Pero nadie tenía las respuestas a estas preguntas. A los 16 años empezó a trabajar en primer lugar recogiendo fruta. Después repartiendo la correspondencia bancaria. Más tarde en la logística de una almacén alimenticio, pero en ninguno de ellos duró mucho tiempo porque cuando se daban cuenta de su problema, o lo echaban, o él mismo se iba sin esperar a que sus jefes lo pusiera de patitas en la calle. Pero aquí no terminaron sus problemas porque, como es natural, un día su padre murió y más tarde su madre. Entonces, Federico se quedó solo. Ya no tenía a nadie a quien acudir cuando estaba triste y desamparado. Bueno sí, tenía una hermana que estaba casada y con hijos, pero ella tenía sus propios problemas y aunque en algunas ocasiones le ayudaba, Federico no quería abusar de la buena voluntad de ésta. Así que cuando cumplió los 25 años, partió a la búsqueda de aquella flor blanca que los chamanes le habían nombrado, aquella flor que estaba dentro de él. Cruzó montañas. Cruzó océanos. Anduvo por selvas, desiertos, estepas y conoció todo tipo de culturas y seres vivos. Hasta que un día; tuvo la suerte de parar en un  poblado en el que vivía alguien que sí  conocía estas flores. El poblado estaba en el fondo de un valle precioso cuyo nombre era  Nuria.
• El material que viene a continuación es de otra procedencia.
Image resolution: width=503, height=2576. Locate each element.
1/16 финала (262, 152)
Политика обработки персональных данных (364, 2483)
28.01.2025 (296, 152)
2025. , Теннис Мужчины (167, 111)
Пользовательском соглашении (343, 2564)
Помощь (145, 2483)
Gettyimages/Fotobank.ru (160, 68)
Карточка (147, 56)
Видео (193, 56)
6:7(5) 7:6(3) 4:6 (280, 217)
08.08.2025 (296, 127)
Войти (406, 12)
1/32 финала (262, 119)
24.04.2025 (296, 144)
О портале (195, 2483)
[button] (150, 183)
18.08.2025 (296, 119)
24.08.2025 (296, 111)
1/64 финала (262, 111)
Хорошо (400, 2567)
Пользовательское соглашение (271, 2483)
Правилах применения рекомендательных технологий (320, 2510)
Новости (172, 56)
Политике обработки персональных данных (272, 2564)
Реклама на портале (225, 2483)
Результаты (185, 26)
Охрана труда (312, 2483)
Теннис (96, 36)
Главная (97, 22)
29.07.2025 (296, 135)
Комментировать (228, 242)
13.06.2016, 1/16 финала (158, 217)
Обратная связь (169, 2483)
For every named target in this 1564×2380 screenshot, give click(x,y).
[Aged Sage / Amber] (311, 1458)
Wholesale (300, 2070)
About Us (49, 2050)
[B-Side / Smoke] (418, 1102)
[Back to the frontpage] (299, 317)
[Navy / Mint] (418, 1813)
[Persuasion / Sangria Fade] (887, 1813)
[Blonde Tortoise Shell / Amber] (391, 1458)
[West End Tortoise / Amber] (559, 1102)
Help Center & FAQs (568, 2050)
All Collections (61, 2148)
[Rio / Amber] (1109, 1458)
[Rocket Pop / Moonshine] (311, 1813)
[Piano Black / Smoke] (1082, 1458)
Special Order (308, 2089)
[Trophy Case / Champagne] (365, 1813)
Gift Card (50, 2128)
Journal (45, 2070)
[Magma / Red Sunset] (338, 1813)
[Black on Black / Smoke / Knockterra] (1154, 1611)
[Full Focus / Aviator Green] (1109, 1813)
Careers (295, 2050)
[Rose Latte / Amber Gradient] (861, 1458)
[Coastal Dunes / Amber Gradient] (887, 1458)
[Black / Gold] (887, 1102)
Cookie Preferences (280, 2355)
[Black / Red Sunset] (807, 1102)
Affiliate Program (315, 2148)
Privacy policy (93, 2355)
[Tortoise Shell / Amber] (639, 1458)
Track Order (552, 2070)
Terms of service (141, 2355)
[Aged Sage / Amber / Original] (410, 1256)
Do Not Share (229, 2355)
En el lugar reinaba una paz y una armonía realmente misteriosa. Se llamaba Atecea, allí  encontró a una ardilla druida que adornaba su testa con un gorro puntiagudo, vestía túnica blanca y portaba en su mano un palo largo a modo de báculo. Ésta  nada más verlo, con voz fina, le dijo:
−No temas. Sé lo que buscas y yo te puedo mostrar el camino.
Al oír éstas palabras, Federico se asustó pues aquel roedor arborícola no le conocía de nada. Pero así fue. En un principio no estaba muy convencido de las buenas intenciones de la maga.  Pero poco a poco y día tras día fue comprobando que lo que le decía la extravagante druida surtía efecto para bien. Fueron muchos los kilómetros que tuvieron que recorrer juntos dentro de Federico. Fueron muchos los peligros a los que se  tuvieron que enfrentar. Y a medida que se acercaban al lugar en donde se encontraba ese jardín al que se referían los chamanes de su infancia y adolescencia, la tortuga iba sintiendo dentro de su corazón  un calor inusitado. Un calor que nada tenía que ver con el bien estar que sintió al tener su chalet pagado. Era una seguridad que no nacía de la posesión de algo sino que era una certeza en sí mismo, en su desnudez, por lo que él era sin bienes inmuebles, sino en cuerpo y alma. Y entonces, un día apareció la flor ante  él,  y se dijo Federico a sí mismo:
−Si siempre había estado ahí, ¿cómo es posible que nunca la hubiera visto? Gracias a Dios por mi historia. Gracias a Dios que he encontrado este valioso jardín y esta flor maravillosa. Gracias a Dios que he vuelto a mi hogar...
Y esta es la historia de la tortuga Federico. Y dicen, los que le conocieron, que se quitó una camiseta y comprobó que erar muy bueno jugando al fútbol. Y a pesar de ser pobre y estar desnudo, se sentía la tortuga más rica del mundo. Y colorín colorado, esta historia, todavía no ha terminado.